It’s no secret that I love natural history museums. The creepier the better. But time doesn’t always allow for trips of leisure so getting to visit a new natural history museum is a pretty big deal for me.
Last week I took a break away from my project and hopped on the Eurostar to Paris. Along with seeing all the typical tourist sights I just couldn’t leave without seeing the Galeries d’Anatomie Comparée et de Paléontologie, one of the four museums that make up the National Museum of Natural History.
Whether you’re a die-hard bones and fossils fan or not at all, this collection is really a sight to behold. As you walk in to the main gallery you’re greeted by what could only be described as an army of skeletons. Each one stares forward, almost menacingly, as you enter and begin to absorb the grandeur of the gallery.
Cabinets lining the walls are arranged so elegantly with each specimen identified by a handwritten label. Despite all common names being in French and me not having one word of it, I managed to identify the unfamiliar beasts by their Latin binomials. Although it’s a “dead language”, Latin as it is used in taxonomy is on a par with music notes and maths symbols in its ability to transcend language barriers and be the universal language of biodiversity – something I could dedicate a whole other post to! But for now, back to the bones.

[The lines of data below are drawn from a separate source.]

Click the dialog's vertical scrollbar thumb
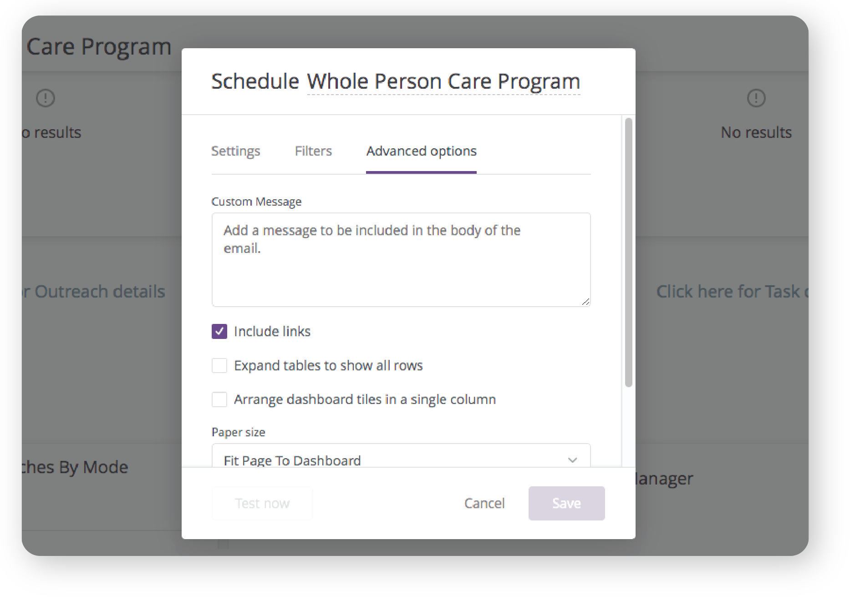The height and width of the screenshot is (616, 850). [x=628, y=252]
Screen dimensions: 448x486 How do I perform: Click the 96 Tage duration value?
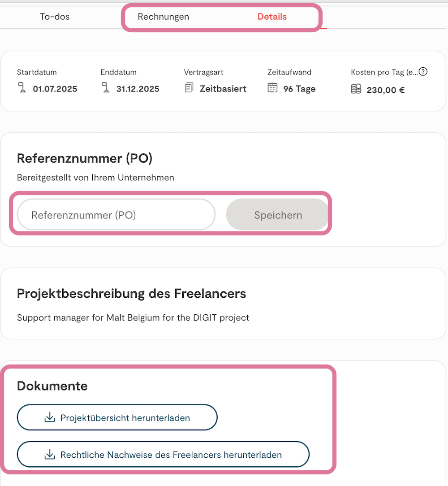coord(299,89)
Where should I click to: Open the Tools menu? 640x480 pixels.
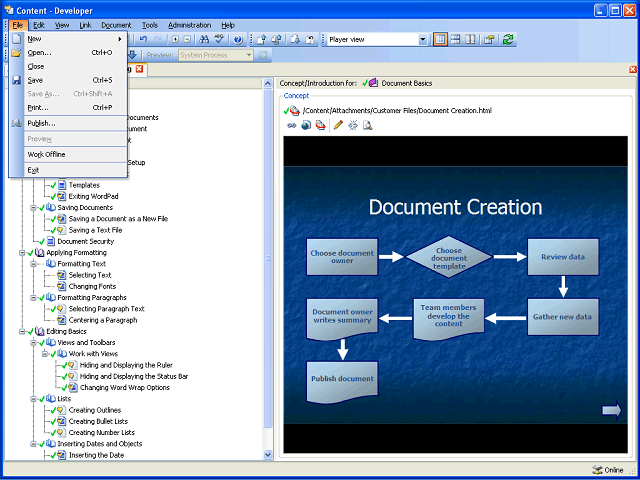click(x=149, y=24)
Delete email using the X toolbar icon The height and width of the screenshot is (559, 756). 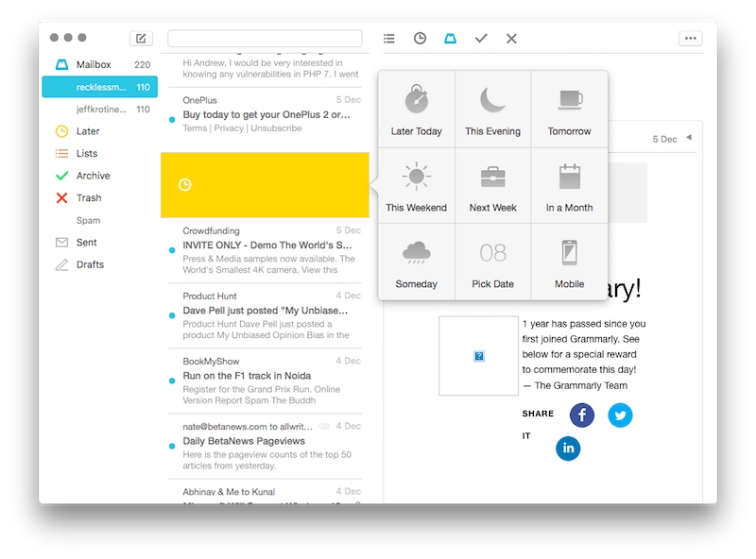(510, 38)
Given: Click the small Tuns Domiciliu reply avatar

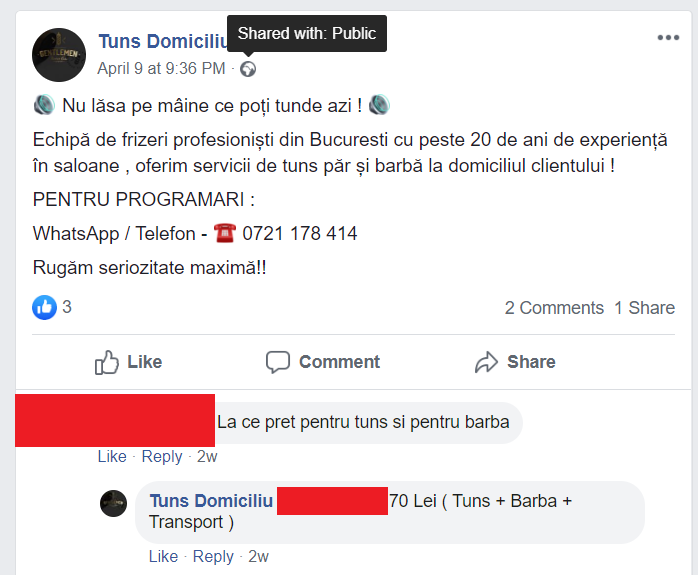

There’s something for everyone with cabinets dedicated to the breadth of the animal kingdom. My favourite of were the tiny bat skeletons in the photo above. The crania were no bigger than my thumb, and the minute teeth lining the jaws were mesmerising.
The gallery upstairs is filled with extinct animals, from as far back in time as the early tetrapod Eryops to dinosaurs and Pleistocene mammoths. There’s even a Diplodocus guarding the front entrance to the gallery similar to Dippy at the NHM in London! For dino fans there’s also complete Allosaurus and Iguanodon skeletons, alongside Sauropod legs and skulls of a T. rex and a Triceratops. But if you’re more pulled by the recent, there’s Quaternary carnivores, Mastodons, and the giant Irish Elk to admire.
Despite dinosaurs being a sure way to draw many children into studies of comparative anatomy, even downstairs among the skeletons kids were falling over themselves with excitement and interest. I could not conceive a more magnificent way to present this branch of science to young minds.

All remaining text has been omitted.